2020 has a way of showing us stark realities about ourselves. The multiple overlapping crises in our public health, our economy, and our democracy have caused widespread acute pain, but in reality we’ve been running a fever for awhile. The economy is sick, it made us sick, and it sickened the body politic. Never has it been clearer that, as the saying goes, when America catches a cold, Black Americans get pneumonia. Never has it been clearer that the work of caring for our sick falls to undervalued, underpaid (often unpaid) workers, especially women.
What lies ahead is a sustained effort to rebuild and recover. But first there is likely to be much more damage to local economies and communities. Midway through a small business apocalypse, federal aid is not forthcoming, unemployment is in double digits and half of Black-owned businesses have closed for good. So much is uncertain. But I know one thing: simply “rebuilding” an economy that failed to support workers in the first place puts us on track for ever-escalating economic and political crises in which 2020 will be a watershed moment. We have to do better.
At the Democracy at Work Institute we feel a profound need to approach the response and recovery work with ambition that matches the scale of the crisis. Today, I am announcing that DAWI is concentrating our work with both a greater urgency and a longer-term strategy.
We are committing to urgent solutions -- crisis-informed models for employees to buy their businesses, rapid response cooperatives for unemployed workers, targeted assistance to strengthen existing worker cooperatives, and robust resources to meet the growing interest in shared ownership models.
We are also committing to systems change -- integrating a wide variety of shared ownership forms into the long-term recovery by working with institutions that will determine the shape of that recovery, from city governments to the Department of Labor to local lenders and investors.
DAWI is not changing what we do as much as how we do it, implementing three priorities in all programs: (1) Demonstrate new forms and approaches, (2) Enable other organizations, and (3) Embed these strategies in institutions and movements. We are also strengthening our strategic alignment with the U.S. Federation of Worker Cooperatives, the national grassroots membership group, with whom we have always worked closely.

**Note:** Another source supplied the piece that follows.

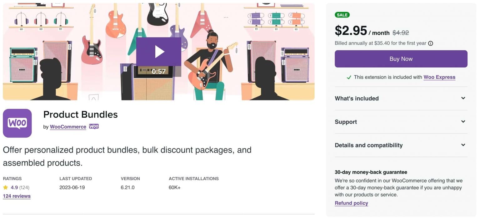View the Woo Express link
The image size is (480, 219).
point(439,77)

DAWI does not have the answers. We have some good ideas, a humble approach to learning together with integrity, and a commitment to persevering through the setbacks that await us. Experimenting boldly means we may fail. Building strategic partnerships means we may find ourselves with unlikely allies. But the most profound risk now would be to try nothing new.
This moment is heartbreaking and scary, but it also presents opportunities. People are looking for solutions. The worker cooperative sector has a solution. It’s proven, it works, and it needs a lot of support at the moment. But most of all it needs your ambition -- to be not merely a tool or an alternative, but the bones, blood and muscles of a just and healthy economy. An economy in which working people own their jobs, communities own their assets, and we all participate in the decisions that matter. A green new economy grounded in racial justice. Our economy.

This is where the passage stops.